= What needs to be done =
Take each line of the material that includes "screenshot" and copy it.
========================
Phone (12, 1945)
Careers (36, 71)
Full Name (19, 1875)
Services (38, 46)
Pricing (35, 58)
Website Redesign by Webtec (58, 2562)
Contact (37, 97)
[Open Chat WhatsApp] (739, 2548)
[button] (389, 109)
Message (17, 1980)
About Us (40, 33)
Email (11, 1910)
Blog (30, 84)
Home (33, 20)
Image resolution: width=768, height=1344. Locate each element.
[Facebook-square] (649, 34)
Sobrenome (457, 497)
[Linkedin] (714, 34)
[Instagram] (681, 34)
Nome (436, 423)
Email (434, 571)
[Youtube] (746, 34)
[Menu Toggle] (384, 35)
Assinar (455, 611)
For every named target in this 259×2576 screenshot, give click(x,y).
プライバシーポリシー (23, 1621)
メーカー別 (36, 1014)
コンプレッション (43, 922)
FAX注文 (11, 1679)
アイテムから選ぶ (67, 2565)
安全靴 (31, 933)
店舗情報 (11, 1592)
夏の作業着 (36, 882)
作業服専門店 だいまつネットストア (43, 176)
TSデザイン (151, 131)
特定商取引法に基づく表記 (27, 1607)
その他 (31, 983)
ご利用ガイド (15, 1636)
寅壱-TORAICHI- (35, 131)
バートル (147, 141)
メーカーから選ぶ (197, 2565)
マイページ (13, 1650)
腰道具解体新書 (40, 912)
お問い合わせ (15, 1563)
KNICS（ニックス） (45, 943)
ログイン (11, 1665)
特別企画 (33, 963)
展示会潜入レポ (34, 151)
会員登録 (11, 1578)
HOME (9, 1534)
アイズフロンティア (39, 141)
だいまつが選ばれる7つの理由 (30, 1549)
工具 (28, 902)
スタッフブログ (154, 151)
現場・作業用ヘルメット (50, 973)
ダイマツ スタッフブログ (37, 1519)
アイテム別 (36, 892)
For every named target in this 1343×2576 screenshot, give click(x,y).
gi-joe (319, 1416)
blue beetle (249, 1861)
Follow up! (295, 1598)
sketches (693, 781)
========================
= Worked solution =
For every named target in this 259×2576 screenshot, give click(x,y).
For every named target in this 1343×2576 screenshot, give click(x,y).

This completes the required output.